** Reading passage **
»»

It does get more enjoyable the more you understand it. I used to be terrible at math. I got placed in all the advanced courses when I got to high school and that's when I struggled. Luckily, my engineer father was having none of that ****, so he ended up tutoring me every night. He still helps me with my college assignments but just in physics now.


----------



## acidicwithpanic (May 14, 2014)

SPC said:


> If you want to make bank (and i mean bbbaaaaaaaaannnnkkkkkkk) turn your mathamatics skills into a statistics/data coding (like programs such as R or STATA which is built off equations) concentration. you will make 6 figures for the rest of your life in almost any white collar field you can think of if youre proficient with that stuff.


I do enjoy programming. Just not enough to consider it as a potential career sadly. Looks like I'm starving for the next 10 years.


----------



## tidbit (May 13, 2015)

acidicwithpanic said:


> It does get more enjoyable the more you understand it. I used to be terrible at math. I got placed in all the advanced courses when I got to high school and that's when I struggled. Luckily, my engineer father was having none of that ****, so he ended up tutoring me every night. He still helps me with my college assignments but just in physics now.


I used to be really terrible at math. But then when I got to college I had some really great teachers who made it a pleasure to learn and understand math. That really makes all the difference. 
Are you taking calc-based physics? I have to take it in the Fall and I'm a little intimidated. Algebra-based was fine, but calc-based looks frightening.


----------



## twitchy666 (Apr 21, 2013)

generals

commanders

veterans


----------



## acidicwithpanic (May 14, 2014)

Yeah I already took it. It's required for my major and the calc involved is easy as hell. The only things about physics that I struggle with are understanding the concepts and memorizing equations. Plus, I just didn't care much for the subject, so I earned a grade below of what I was capable of.


----------



## acidicwithpanic (May 14, 2014)

Buckyx said:


> I am studying comp science and I have no idea how will I even apply for a job in this field, its fcked .. hope its not waste of time as even high school was "specialized" in comp science omfg
> I cant even do personal trainer if I wanted as I have problems with fat
> 
> 
> ...


Computer science isn't the first thing on my mind when I think of impractical majors. My dad double majored in aerospace engineering and comp sci. He now works as a systems manager and makes nearly six figures.


----------



## fedex0 (Jun 2, 2015)

««

** Stored data **
»»

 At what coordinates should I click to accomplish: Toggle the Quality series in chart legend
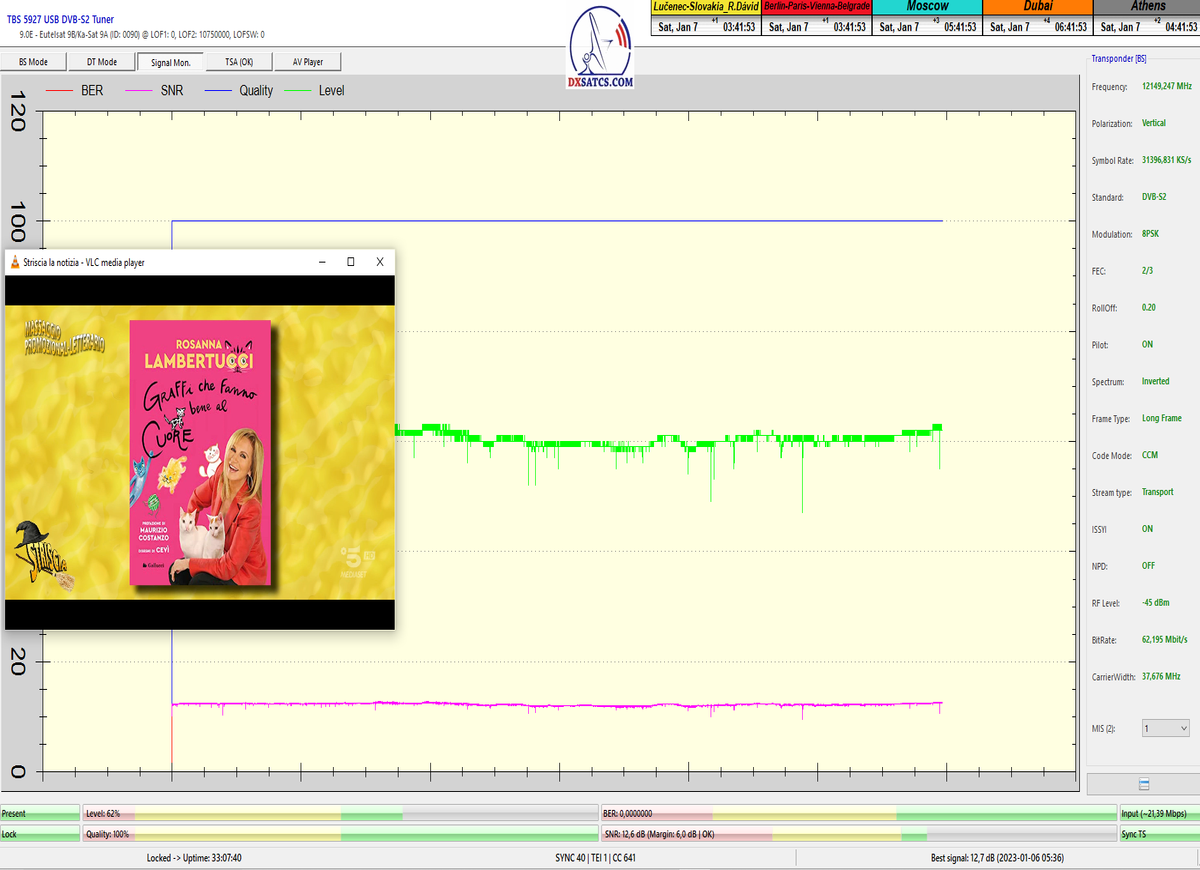[x=238, y=90]
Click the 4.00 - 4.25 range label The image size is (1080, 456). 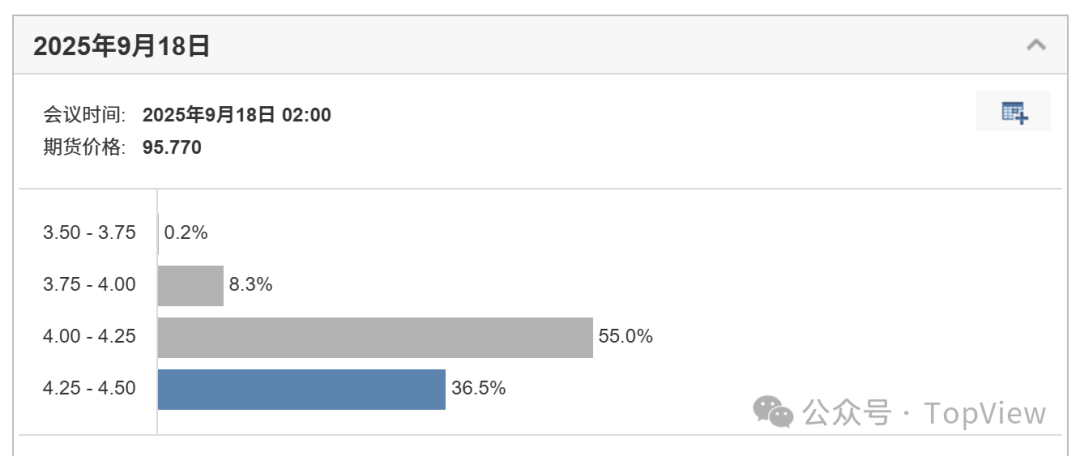(90, 337)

««

** Exercises **
A – According to the forum thread, what two fields did acidicwithpanic's dad double major in?
B – From the forum thread, print the passage that begins at the words "Are you taking" and stops after the words "(Apr 21, 2013)".
C – Summarize the forum thread in two sentences.

** Correct answers **
A – Aerospace engineering and computer science.

B –
Are you taking calc-based physics? I have to take it in the Fall and I'm a little intimidated. Algebra-based was fine, but calc-based looks frightening.


----------



## twitchy666 (Apr 21, 2013)

C – Posters describe having once been terrible at math, with one helped by nightly tutoring from an engineer father and another by great college teachers. One poster says the calculus in calc-based physics was easy but the concepts and equations were hard, and another says statistics and data coding skills can bring six-figure pay.